Sure, VCs enabled it to some extent. But let’s be honest about who made the call.
The CEO chose to raise that much money.
You don’t need $100M+ to build and scale a B2B business. Plenty of profitable SaaS companies have been built on <$10M total funding. The CEO who takes massive rounds is making a bet: we’re going to be a unicorn or bust.

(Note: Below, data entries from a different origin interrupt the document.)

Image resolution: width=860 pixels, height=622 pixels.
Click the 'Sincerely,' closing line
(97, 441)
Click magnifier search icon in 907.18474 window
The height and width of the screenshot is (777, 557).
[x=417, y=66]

That’s a valid strategy, but own it.

When you raise at a $500M valuation or higher. you’re not just taking money—you’re signing up for unicorn-or-nothing expectations. Anything less than a massive outcome and no one really makes any money.
The math is simple:
- Raise $200M at high valuations
- Need to exit for $1B+ for employees to see meaningful money
- Most companies don’t hit that bar
- Then: employees often get nothing, VCs get their money back but 0% gain
This isn’t VCs being predatory. It’s CEOs choosing growth-at-all-costs. Sometimes that works. Just know what you are signing up for.
The “$100M+ Raised” Reality Check: A Checklist
Before you join that hot startup or push for another mega-round, run through this:
☐ If they’ve raised $100M+, assume your equity = $0 unless they IPO or sell for $1B+-$2B. It just ends up being so, so much money in.
☐ “Raising more” isn’t always winning Every dollar raised moves the goal posts further away from you making money. That Series C celebration? It might have just priced out your payout.
☐ A “save” is something, but it isn’t a “win” Selling for $120M after raising $100M? That’s avoiding bankruptcy, not success. The VCs might get their money back, you get a “thanks for playing.”
☐ Do the math before you sign Ask: “What does this company need to sell for before I see a dime?” If the answer makes you uncomfortable, go somewhere else. It’s that’s simple.
☐ Understand what you’re signing up for High-growth, high-burn startups are binary bets. You’re either getting rich or getting nothing. There’s rarely an in-between.
☐ Own the outcome If you pushed for aggressive fundraising, own that you chose unicorn-or-bust. Don’t blame the VCs when “bust” happens.